The panel was commissioned by Jan Vos, who, in March 1441, took office near Bruges as prior of a Carthusian Monastery, the earliest date that he could have instructed van Eyck.[1] Art historians generally agree that van Eyck is responsible for painting the central Madonna and Child, and conceiving the overall design, while the ancillary figures and details of the background were completed c. 1443 by a member of his workshop who borrowed freely from earlier van Eyck paintings. It was acquired in 1954 by the Frick museum, New York.[2]
Description
Mary stands in majesty, holding the child Christ and standing on an oriental carpet. Around her are Saint Barbara, standing before the tower in which she was prisoned, Saint Elizabeth of Hungary dressed in a nun's habit, and the donor Jan Vos (d. 1462), depicted as a Carthusian monk kneeling in prayer. A statue of the deity Mars can be seen through the window of Barbara's tower.[2] Vos' pose and modeling closely resembles the donors in both van Eyck's portraits of Nicolas Rolin in the Madonna of Chancellor Rolin and Joris van der Paele in the Virgin and Child with Canon van der Paele (the latter also contains a depiction of Saint Barbara). This fact, and the similarity of the landscape to that in a number of his earlier portraits has led to a general consensus among art historians that aspects of the panel are a pastiche of van Eyckian motifs, and that the painting was finished by a talented workshop member. Evidence suggests that the passages by van Eyck hand are mostly around the central Virgin and Child.[1]

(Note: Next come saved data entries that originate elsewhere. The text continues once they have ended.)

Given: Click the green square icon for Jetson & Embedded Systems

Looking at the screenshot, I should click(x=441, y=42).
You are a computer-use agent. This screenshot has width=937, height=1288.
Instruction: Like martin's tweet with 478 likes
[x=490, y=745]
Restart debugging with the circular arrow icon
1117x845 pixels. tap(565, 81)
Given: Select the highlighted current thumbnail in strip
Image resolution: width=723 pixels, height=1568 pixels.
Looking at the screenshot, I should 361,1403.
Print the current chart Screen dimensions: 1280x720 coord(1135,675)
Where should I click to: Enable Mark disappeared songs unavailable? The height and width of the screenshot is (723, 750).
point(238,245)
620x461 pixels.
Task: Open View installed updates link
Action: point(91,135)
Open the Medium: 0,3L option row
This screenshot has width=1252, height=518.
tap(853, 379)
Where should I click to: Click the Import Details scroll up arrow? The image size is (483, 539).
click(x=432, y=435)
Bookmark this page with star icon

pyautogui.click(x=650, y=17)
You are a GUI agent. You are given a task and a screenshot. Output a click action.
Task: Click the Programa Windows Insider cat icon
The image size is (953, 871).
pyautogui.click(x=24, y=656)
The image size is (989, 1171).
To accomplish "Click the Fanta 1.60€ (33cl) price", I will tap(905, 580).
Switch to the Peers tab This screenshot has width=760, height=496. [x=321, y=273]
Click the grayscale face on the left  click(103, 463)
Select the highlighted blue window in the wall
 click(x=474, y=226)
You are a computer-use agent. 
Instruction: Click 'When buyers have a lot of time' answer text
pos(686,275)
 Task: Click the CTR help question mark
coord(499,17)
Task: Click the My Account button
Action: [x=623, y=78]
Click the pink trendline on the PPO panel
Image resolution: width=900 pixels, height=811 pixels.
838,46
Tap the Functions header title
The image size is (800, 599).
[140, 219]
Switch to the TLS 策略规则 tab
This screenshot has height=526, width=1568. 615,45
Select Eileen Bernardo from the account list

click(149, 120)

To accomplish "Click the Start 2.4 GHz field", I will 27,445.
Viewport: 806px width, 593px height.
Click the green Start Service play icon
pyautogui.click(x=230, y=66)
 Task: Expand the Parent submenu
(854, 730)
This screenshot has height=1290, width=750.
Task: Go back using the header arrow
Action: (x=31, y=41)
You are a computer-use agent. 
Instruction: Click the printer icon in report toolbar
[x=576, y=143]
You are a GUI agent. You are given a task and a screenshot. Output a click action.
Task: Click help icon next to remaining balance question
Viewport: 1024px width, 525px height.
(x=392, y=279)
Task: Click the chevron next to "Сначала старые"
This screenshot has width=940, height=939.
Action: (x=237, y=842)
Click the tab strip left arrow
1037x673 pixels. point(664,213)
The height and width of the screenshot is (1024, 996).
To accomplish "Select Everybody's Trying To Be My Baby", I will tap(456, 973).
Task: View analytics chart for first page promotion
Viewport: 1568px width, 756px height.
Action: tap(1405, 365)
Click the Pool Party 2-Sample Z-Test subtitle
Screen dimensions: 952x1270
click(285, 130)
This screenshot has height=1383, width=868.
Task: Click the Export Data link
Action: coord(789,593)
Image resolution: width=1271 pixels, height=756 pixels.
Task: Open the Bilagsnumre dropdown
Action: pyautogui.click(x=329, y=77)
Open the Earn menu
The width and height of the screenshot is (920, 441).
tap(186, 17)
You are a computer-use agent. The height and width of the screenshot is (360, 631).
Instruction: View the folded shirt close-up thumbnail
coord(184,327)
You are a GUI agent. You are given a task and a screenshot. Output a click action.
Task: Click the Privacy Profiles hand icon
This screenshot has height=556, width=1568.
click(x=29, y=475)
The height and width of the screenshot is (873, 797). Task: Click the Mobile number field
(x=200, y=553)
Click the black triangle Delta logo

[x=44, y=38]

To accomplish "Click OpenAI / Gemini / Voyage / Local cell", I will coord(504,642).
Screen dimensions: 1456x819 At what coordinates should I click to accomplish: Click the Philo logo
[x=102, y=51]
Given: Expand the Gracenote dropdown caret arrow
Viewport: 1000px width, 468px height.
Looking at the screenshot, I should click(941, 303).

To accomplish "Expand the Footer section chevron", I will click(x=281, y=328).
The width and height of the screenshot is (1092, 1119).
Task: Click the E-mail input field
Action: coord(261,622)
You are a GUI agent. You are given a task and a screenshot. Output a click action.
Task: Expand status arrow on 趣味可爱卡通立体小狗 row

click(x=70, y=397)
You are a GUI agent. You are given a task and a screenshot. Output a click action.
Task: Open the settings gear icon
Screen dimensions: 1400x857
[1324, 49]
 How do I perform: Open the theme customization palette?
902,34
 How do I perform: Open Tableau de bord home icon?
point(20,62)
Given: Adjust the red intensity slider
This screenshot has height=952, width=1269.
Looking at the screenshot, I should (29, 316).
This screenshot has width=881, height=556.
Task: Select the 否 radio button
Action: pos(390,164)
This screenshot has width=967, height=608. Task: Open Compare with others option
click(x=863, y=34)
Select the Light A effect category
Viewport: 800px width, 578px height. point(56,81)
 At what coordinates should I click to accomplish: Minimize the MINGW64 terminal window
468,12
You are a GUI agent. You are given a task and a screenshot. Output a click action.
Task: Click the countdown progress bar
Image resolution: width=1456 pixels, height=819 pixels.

The figures are positioned in an exterior loggia bounded by a series of arcades, and before an expansive and very van Eyckian landscape.[1] Painted inscriptions woven into the canopy read AVE GRA[TIA] PLE[N]A (Hail Mary full of grace). Art historians have attempted to identify both the city and cathedral, but as with most of van Eyck's backgrounds, they are probably imaginary.[2]
Exeter Madonna
Petrus Christus's Exeter Madonna was commissioned byafter 1450, by which time van Eyck's workshop had ceased operation. Christus' panel can be viewed as an interpretation rather than a close copy of the van Eyck, that also borrows from van Eyck's now lost Madonna of Nicolas van Maelbeke.[3]
In literature
The painting is referenced in Margaret Campbell Barnes' 1946 historical novel My Lady of Cleves. As depicted in the book, about a century after it was painted the picture and its artistic merits are discussed by painter Hans Holbein and Anne of Cleves who is about to become Queen of England.
See also
Notes
Sources
- Borchert, Till-Holger. Van Eyck. London: Taschen, 2008. ISBN 978-3-8228-5687-1
- Harbison, Craig. Jan van Eyck: the play of realism. London: Reaktion Books, 1997. ISBN 0-948462-79-5
- Ridderbos, Bernhard; Van Buren, Anne; Van Veen, Henk. Early Netherlandish Paintings: Rediscovery, Reception and Research. Amsterdam: Amsterdam University Press, 2005. ISBN 0-89236-816-0
- Upton, Joel Morgan. Petrus Christus: His Place in Fifteenth-Century Flemish Painting.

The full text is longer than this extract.